Find the line below with "Jump to the Media step label". Print it and every line after it exactly, through the last line, leaving out the pictures.

● **Extracted data entries**:
++++++++
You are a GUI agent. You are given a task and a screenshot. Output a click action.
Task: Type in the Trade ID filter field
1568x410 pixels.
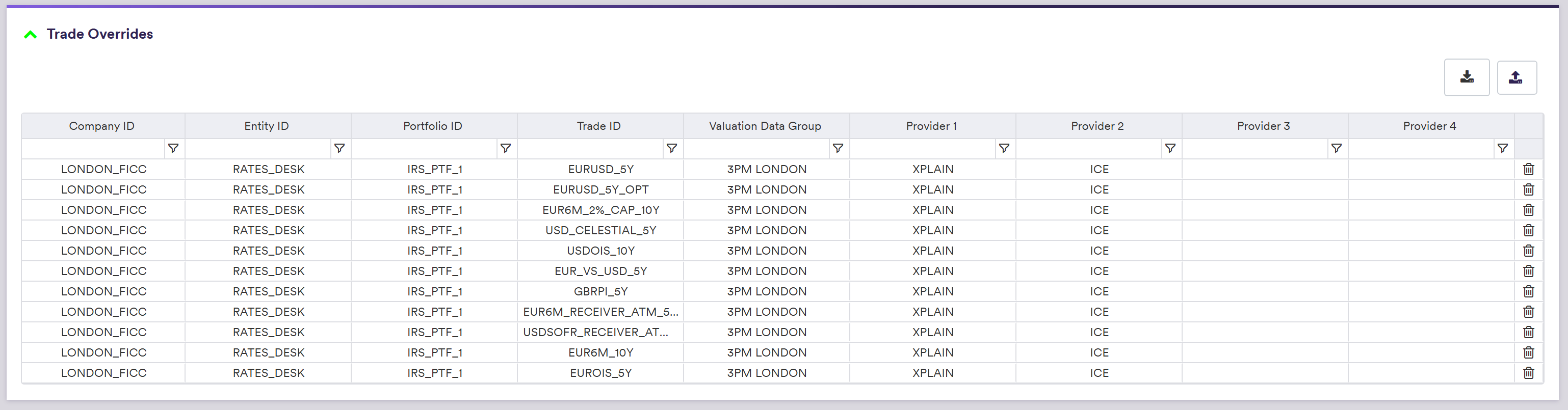[x=589, y=148]
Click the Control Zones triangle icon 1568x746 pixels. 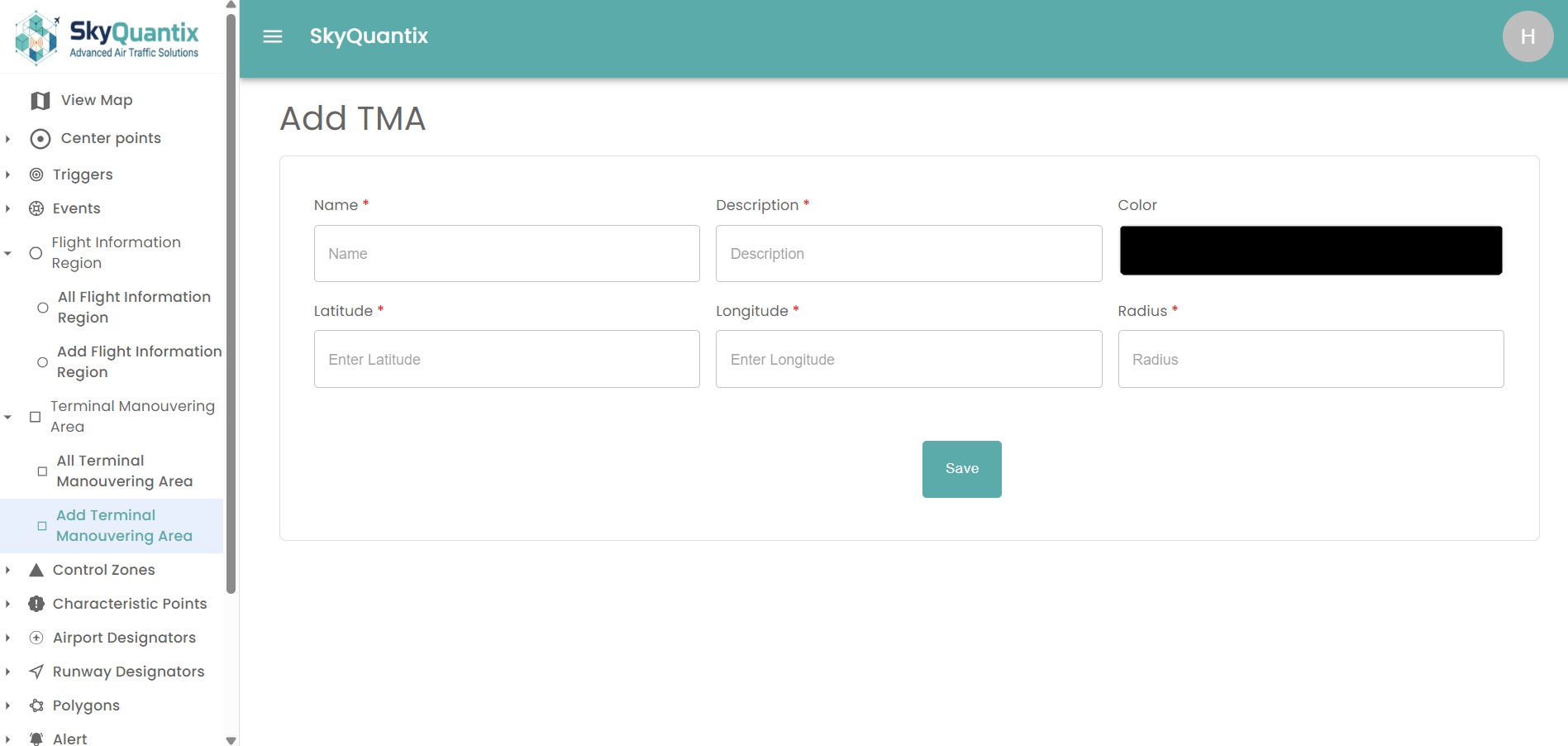36,570
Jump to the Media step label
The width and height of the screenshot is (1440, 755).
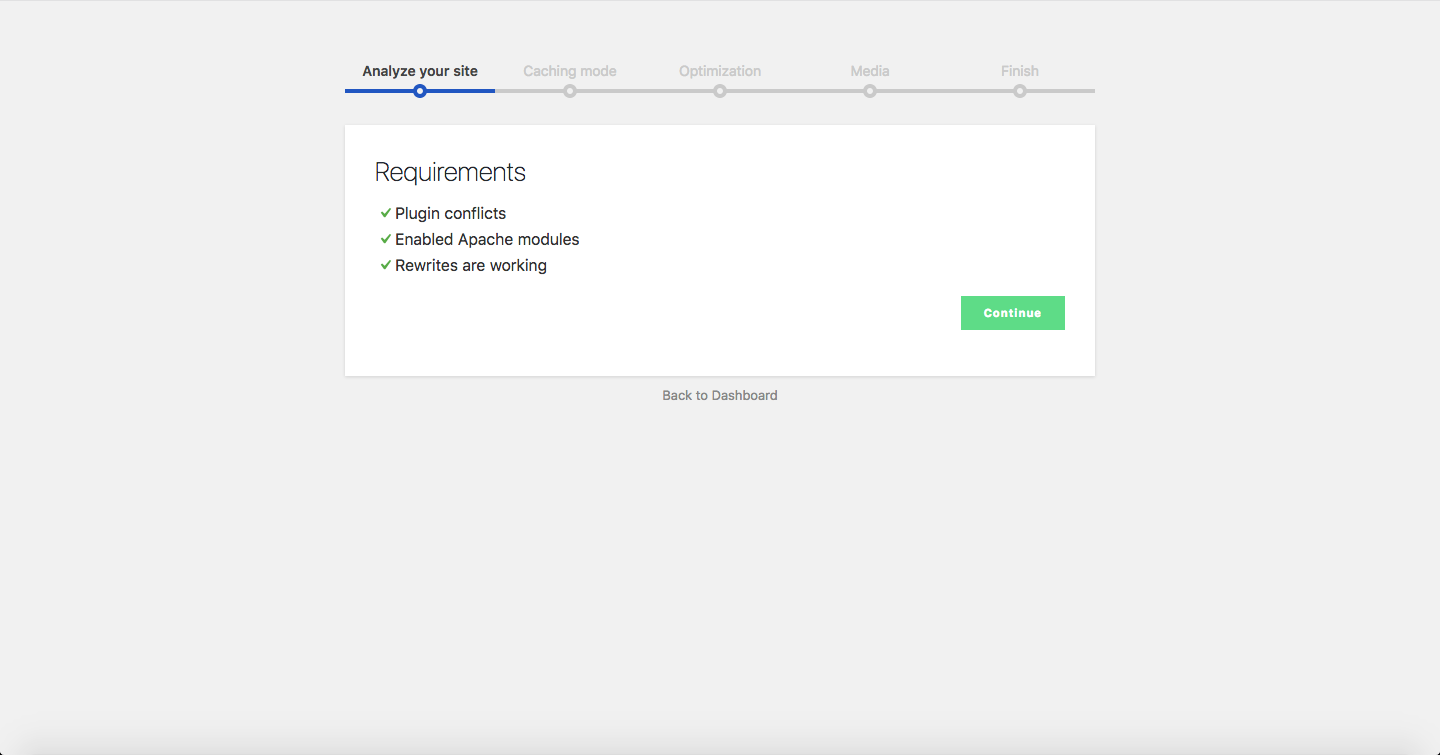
++++++++
● **Worked solution**:
Jump to the Media step label
The width and height of the screenshot is (1440, 755).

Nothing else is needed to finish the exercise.